# Boring Tool (Pictures??)



## jtrout13 (Apr 21, 2010)

Hi,

Grinding HSS tools is one thing I actually.  I need to grind a 3/8 square HSS tool into
a boring tool. I can't find any good pictures of a square blank which has been ground
into a boring tool. If anyone has one, can you please post a picture or two of it
so I know what kind of geometry I should be trying to achieve?

Thanks!


----------



## kustomkb (Apr 21, 2010)

Not what you asked for but this might be of some help;


----------



## Stan (Apr 21, 2010)

This may not be the best picture but it is one I had in Photobucket. This is a bunch of handground threading tools and the one in the bottom right is ground out of 1/4" HSS and was made for internal threads in a 1/4" hole. Other than making the basic shape, it is the same as a tool ground for outside work except for more relief on the front. On small holes you end up with a pretty thin cutting edge to prevent drag.


----------



## Deanofid (Apr 21, 2010)

Here are a few that might give you an idea.

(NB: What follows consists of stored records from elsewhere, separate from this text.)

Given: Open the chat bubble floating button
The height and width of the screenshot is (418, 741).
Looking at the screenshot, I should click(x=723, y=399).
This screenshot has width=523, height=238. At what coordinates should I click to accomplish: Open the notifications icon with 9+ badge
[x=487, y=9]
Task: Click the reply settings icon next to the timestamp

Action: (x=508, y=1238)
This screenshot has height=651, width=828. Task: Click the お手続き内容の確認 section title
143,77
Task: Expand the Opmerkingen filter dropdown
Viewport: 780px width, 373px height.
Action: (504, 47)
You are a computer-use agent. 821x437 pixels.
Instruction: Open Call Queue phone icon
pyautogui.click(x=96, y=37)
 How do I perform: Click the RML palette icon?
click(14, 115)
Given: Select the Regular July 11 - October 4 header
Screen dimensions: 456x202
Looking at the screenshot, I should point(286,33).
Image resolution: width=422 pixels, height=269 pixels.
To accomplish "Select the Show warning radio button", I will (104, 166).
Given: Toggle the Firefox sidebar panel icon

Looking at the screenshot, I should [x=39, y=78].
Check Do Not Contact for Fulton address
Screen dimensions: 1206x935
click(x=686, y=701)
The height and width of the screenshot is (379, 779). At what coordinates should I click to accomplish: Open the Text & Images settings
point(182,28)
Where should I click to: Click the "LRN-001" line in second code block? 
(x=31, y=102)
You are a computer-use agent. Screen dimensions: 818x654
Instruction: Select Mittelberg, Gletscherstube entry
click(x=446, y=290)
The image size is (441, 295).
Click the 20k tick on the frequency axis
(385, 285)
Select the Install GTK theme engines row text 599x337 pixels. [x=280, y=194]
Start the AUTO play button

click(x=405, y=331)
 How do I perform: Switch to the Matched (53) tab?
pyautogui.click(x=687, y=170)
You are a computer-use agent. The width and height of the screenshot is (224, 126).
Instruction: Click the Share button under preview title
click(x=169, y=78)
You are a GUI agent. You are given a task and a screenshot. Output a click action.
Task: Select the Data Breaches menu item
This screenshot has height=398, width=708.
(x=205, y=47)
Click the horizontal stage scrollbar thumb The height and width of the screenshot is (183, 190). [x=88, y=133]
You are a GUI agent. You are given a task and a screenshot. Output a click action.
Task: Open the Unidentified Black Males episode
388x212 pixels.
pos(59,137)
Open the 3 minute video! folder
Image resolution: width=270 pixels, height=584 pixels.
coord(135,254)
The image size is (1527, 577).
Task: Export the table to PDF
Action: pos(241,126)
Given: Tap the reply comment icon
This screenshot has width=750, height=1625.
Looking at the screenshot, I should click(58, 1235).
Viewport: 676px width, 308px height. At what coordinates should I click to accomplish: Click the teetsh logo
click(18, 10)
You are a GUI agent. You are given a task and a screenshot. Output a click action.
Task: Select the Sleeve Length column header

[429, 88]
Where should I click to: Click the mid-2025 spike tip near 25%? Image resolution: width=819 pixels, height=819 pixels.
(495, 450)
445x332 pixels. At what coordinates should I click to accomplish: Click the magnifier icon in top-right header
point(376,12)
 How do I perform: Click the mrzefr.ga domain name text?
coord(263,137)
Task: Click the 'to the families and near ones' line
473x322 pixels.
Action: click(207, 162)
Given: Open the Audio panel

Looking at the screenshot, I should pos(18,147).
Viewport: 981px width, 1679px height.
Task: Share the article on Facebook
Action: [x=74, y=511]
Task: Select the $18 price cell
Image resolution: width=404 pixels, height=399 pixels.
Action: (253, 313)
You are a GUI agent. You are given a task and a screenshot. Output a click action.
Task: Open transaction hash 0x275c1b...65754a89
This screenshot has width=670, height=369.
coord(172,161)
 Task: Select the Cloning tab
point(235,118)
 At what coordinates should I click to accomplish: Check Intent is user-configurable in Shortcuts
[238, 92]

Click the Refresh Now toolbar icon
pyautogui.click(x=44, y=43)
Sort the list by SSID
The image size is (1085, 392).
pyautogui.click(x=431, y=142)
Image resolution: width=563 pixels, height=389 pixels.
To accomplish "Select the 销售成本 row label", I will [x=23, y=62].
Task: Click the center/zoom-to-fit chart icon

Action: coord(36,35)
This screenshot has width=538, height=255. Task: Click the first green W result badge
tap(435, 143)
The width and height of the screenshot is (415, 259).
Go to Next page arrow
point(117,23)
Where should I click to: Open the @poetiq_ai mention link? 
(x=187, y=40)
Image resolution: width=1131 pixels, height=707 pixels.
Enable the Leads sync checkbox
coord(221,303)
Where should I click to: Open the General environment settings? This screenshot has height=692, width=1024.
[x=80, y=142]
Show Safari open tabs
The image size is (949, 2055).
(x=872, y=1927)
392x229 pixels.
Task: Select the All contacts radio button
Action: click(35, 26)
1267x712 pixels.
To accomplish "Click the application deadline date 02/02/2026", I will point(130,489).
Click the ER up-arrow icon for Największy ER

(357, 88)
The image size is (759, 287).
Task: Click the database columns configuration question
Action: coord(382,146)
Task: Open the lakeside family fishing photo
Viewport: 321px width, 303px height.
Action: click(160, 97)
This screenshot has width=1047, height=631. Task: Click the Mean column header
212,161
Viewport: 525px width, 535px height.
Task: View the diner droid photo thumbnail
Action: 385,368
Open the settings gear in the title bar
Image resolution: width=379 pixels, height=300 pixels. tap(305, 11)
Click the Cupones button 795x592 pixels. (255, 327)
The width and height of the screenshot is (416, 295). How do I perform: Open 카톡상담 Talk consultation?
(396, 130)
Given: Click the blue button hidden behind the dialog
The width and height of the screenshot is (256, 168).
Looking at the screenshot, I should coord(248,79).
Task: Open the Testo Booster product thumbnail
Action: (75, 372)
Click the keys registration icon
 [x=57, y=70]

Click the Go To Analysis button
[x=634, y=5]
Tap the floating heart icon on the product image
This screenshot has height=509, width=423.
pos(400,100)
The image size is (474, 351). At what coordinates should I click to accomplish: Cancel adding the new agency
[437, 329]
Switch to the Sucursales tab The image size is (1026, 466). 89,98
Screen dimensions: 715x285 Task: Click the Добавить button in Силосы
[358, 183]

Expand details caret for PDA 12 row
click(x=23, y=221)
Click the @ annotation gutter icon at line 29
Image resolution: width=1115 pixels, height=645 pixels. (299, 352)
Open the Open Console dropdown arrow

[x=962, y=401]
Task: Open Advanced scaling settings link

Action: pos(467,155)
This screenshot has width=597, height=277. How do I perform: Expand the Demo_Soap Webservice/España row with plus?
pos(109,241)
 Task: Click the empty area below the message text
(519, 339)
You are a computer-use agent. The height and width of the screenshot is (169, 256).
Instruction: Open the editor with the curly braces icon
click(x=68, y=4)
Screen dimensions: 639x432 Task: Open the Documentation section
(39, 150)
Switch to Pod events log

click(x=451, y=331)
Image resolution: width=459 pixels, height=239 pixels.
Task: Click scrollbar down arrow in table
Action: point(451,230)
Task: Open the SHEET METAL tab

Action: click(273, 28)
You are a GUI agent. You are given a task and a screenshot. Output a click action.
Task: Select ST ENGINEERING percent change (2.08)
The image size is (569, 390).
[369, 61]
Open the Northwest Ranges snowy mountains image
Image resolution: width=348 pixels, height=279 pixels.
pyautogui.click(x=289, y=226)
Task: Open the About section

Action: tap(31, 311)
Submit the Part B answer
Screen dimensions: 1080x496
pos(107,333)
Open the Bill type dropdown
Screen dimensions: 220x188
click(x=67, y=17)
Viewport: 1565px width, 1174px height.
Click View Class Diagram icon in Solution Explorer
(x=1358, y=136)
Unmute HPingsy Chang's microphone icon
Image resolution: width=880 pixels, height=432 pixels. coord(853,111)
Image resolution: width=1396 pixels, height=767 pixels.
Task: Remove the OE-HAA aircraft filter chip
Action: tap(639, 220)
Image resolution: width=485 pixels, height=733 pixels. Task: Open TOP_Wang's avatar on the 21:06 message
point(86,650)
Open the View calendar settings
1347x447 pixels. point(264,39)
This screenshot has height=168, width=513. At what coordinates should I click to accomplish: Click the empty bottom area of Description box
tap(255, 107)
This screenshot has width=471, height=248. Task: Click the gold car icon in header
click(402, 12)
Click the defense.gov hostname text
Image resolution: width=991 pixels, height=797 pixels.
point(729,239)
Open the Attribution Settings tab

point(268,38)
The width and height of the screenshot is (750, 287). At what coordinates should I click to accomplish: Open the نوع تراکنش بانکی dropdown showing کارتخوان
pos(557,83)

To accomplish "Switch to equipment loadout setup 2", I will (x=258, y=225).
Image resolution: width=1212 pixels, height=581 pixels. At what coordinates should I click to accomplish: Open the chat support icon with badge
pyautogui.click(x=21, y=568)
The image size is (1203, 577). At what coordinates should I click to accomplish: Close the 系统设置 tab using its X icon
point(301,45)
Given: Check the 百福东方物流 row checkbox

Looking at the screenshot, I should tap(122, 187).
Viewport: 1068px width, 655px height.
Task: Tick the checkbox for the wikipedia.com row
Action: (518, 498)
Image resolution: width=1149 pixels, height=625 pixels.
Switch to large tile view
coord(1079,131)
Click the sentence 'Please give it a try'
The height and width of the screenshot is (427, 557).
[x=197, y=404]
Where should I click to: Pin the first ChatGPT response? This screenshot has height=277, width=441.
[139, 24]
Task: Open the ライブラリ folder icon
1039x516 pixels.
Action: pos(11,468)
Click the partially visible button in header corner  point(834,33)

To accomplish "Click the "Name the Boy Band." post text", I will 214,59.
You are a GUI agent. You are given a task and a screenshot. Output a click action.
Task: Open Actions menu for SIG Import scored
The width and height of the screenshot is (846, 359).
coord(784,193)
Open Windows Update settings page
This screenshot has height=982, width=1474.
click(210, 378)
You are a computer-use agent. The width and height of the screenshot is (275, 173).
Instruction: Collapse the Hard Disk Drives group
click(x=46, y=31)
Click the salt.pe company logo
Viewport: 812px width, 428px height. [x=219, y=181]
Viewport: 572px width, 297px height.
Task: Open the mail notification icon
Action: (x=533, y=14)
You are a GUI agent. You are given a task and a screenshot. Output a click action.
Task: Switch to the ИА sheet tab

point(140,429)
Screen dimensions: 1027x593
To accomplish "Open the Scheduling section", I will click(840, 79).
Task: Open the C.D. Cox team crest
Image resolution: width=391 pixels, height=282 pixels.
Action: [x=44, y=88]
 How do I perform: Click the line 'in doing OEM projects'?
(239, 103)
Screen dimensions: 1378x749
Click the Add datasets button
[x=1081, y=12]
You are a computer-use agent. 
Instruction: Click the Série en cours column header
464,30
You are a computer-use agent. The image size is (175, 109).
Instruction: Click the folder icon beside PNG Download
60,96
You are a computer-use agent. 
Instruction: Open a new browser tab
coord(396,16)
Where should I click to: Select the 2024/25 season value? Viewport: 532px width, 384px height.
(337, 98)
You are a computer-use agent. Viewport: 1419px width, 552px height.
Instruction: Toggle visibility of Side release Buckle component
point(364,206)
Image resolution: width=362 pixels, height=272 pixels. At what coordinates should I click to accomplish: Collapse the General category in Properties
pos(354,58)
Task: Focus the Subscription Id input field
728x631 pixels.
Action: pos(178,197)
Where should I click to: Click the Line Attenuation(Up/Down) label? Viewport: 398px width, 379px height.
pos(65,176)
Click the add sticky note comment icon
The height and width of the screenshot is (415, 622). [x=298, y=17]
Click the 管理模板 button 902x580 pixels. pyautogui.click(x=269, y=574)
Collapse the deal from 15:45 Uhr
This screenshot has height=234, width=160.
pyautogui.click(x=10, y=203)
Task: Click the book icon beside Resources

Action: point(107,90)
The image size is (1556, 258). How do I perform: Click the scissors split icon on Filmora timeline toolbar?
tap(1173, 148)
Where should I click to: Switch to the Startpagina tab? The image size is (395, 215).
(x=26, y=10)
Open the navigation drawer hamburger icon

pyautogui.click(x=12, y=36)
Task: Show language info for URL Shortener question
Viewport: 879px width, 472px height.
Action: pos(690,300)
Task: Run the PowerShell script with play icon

The left one is a factory ground HSS. The rest are obviously not, but they all work well,
and all are ground on 1/4" square HSS bits except for the far right, which is on a 3/16 HSS 
bit. The very pointy one second from right is for cleaning up to a sharp corner at the 
bottom of a hole.









Here's a shot of the ends so you can see the clearance from that point of view.
Second from right (the pointy one from the first pic) has a bit too much top rake.










The end of the factory cutter.

Dean


----------



## jtrout13 (Apr 23, 2010)

Thanks for the pictures guys, that was exactly what I needed!


----------